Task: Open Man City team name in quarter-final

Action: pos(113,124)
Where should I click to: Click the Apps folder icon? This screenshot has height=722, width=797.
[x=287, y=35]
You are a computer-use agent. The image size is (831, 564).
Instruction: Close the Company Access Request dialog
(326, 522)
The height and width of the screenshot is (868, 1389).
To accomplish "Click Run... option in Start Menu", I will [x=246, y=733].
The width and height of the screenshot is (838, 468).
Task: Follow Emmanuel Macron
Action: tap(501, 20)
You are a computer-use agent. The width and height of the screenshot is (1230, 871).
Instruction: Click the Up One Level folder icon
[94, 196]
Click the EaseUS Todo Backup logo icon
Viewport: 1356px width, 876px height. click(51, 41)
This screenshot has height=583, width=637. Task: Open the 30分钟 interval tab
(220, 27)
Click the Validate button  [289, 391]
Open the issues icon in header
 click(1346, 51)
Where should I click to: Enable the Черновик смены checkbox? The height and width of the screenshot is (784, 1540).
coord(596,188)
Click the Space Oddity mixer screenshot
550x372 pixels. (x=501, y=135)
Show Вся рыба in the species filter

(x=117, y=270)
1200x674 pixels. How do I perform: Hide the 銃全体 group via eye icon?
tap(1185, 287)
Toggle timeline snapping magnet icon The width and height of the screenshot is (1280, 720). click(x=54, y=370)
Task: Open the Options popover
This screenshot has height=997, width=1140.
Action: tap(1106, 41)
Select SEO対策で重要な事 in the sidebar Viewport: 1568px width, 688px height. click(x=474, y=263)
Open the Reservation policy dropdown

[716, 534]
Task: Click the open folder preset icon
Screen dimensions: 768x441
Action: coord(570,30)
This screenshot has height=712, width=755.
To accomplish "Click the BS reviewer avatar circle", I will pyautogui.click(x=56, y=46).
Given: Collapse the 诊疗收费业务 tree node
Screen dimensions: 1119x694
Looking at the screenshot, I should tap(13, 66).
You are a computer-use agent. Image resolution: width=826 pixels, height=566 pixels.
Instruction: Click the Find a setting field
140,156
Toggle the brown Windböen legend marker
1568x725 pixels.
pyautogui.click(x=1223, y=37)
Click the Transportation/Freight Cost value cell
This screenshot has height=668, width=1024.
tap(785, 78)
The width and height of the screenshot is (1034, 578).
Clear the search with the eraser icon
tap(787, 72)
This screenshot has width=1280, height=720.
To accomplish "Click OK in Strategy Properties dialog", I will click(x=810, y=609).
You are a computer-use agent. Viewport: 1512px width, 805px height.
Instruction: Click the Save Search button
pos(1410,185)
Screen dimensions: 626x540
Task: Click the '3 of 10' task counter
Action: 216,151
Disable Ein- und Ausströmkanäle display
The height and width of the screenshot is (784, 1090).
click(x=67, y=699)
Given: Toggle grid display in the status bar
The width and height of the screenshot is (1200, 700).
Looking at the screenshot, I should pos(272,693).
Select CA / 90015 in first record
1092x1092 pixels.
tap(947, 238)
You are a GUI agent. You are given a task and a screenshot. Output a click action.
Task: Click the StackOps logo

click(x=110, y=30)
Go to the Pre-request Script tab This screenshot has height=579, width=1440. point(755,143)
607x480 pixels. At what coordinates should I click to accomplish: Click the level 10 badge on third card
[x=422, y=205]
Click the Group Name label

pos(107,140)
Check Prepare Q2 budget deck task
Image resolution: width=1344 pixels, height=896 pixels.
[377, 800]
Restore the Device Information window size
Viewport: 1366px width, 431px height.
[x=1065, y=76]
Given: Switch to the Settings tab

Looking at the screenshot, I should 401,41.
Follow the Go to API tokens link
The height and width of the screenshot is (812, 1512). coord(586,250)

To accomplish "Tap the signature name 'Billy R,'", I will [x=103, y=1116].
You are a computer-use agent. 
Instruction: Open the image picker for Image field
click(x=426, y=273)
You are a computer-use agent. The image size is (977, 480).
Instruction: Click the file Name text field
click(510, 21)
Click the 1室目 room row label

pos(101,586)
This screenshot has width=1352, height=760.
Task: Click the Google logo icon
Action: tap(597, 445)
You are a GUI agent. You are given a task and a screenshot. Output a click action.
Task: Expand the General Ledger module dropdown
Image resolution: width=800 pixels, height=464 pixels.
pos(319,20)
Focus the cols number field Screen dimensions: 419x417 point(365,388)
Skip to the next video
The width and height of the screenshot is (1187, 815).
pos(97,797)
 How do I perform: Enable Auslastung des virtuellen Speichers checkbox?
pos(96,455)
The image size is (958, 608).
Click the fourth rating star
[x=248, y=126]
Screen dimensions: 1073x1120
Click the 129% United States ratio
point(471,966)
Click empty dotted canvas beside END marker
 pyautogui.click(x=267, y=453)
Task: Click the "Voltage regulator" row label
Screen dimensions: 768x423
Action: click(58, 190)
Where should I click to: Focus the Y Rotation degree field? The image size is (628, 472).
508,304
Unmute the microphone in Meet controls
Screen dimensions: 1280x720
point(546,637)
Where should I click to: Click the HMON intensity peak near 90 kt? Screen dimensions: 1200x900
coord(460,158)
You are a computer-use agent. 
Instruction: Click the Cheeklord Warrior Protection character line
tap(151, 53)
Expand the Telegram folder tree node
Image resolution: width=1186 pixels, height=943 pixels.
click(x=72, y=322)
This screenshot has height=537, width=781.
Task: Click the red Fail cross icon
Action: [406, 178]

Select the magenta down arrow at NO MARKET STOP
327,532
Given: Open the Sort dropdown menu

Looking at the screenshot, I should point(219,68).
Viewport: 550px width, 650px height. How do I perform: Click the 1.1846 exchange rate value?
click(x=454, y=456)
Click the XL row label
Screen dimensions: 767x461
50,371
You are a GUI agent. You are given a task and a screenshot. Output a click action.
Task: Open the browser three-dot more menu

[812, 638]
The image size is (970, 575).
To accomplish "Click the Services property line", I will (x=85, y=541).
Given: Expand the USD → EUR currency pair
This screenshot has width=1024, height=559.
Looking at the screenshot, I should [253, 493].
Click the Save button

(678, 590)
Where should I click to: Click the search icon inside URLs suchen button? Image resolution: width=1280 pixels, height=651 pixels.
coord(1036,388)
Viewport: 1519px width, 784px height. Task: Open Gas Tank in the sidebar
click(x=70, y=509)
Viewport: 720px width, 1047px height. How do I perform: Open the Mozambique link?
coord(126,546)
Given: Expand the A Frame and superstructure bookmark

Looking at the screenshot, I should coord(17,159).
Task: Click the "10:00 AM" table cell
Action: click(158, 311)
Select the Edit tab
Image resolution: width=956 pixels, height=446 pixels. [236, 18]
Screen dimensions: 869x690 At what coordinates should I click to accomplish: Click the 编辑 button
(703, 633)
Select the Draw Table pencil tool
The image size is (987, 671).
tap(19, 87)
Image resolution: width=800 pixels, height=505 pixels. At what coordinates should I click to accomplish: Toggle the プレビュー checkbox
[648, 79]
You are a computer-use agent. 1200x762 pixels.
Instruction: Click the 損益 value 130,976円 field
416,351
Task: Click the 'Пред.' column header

ASSIGNMENT:
Your task is to copy every line in the entries that holds the string "computer".

ANSWER BOX:
You are a computer-use agent. The image size is (831, 564).
You are a computer-use agent. The width and height of the screenshot is (1230, 871).
You are a computer-use agent. Image resolution: width=826 pixels, height=566 pixels.
You are a computer-use agent. Viewport: 1512px width, 805px height.
You are a computer-use agent. 
You are a computer-use agent. The image size is (977, 480).
You are a computer-use agent. 
You are a computer-use agent. 1200x762 pixels.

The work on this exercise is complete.